名無しはそっとメールの頭に手をぽんと置いた。メールを元気づけようとするいつもの動作だ。
「だからお前をつれていくことはできないんだよ、代わりにハイネに面倒見てもらうんだ」
「でもそれだったら名無しさんも危ないんじゃ……」
「俺の強さ知ってて言ってんのか、それは」
確かに名無しは強い。リリアーヌでも、町と町の間の道中でも、そしてついさっきもその強さははっきりと目にしている。
「それにさっきの誘拐未遂で、怖くて泣いてしまうようなら、来ないほうがいい」
「ちょっとあんた! そんな言い方——」
フーリエが起こって抗議しようとしたが、
「フー姉……」
ハイネが手で制止して、むすっとした顔になり、押し黙った。フーリエ自身も名無しが正しいと分かっているのだろう。
「それは、私じゃ確かに足手まといになっちゃうかもしれませんけど……。でも」
でも、でも、でも。とメールは内からこみ上げてくる不安をかき消すことはできなかった。
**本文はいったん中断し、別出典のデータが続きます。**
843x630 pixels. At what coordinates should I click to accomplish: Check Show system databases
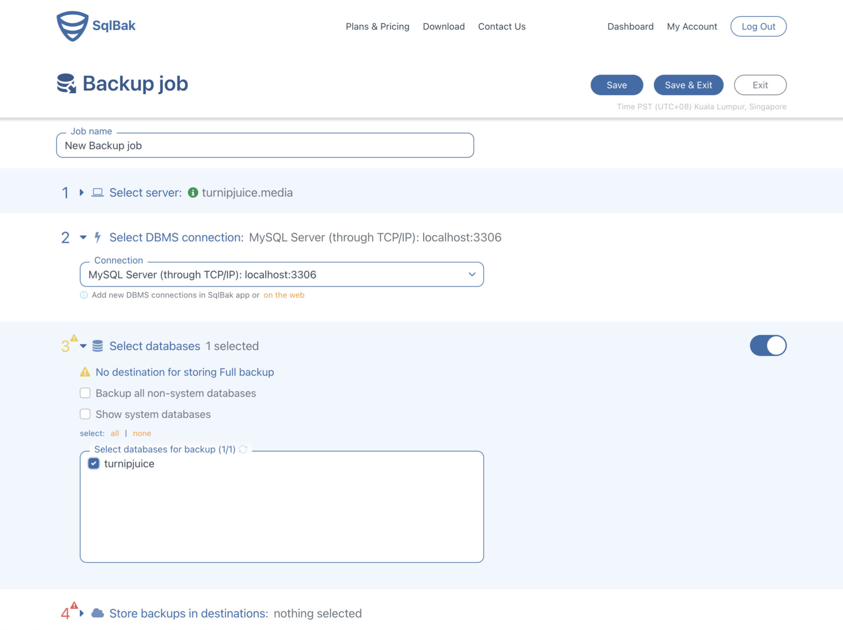pos(85,414)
それを察したのか、名無しは「大丈夫だ」と言いながら、メールの頭の上に置いた手をぐしゃっと動かし、撫でてくれた。手袋越しのいつも通りの感触だった。
「頼んだぞ、ハイネ」
「わかったよ、任せとけ」
「てゆーか、さっきからどうしてあたしの名前がないのよ!」
「お前よりはハイネの方がしっかりしてそうだからだ」
名無しはこともなげにさらりと告げた。
* * *
次の日の朝、メールはフーリエ、ハイネと一緒に名無しの見送りに来ていた。
「名無しさん、本当に気をつけてくださいね」
「ああ」
ワルプルギス行きの船に乗り込もうとしていた名無しは、何かを思い出したかのように振り返った。
「ハイネ」
なんだよ、とハイネが眉間にしわを寄せる。
「メールから目を離さないようにしろよ。こいつ結構勝手に行動するからな」
「ちょっと! もう、どうしてそういうこと言うんですか!」
「事実だろ」
「それは……、そうですけど。そんな言い方……」
言い返すこともできず、しょんぼりしていたメールに対して、
「まあ、さすがにもう大丈夫だとは思うがな」
「……はい、気をつけます」
メールは小さく首を縦に振って頷いた。
ハイネとフーリエもそれぞれ口を開く。
「名無しだから大丈夫だとは思うけどさ。でも、気をつけてくれよ」
「別にあたしはあんたが帰ってこなくてもいいんだけどねー」
「お姉ちゃん!」
「だけど、メールに泣かれるのは困るから、無事に帰ってきなさいよー」
名無しはメール、ハイネ、フーリエに一通り目を向けて、それから船に乗り込む。
「いってらっしゃい」
メールの言葉を背中に受けながら、名無しを乗せた船は出航した。
(どうか、無事で帰ってきますように)
メールは両手を組み、遠くなる船に向かって祈った。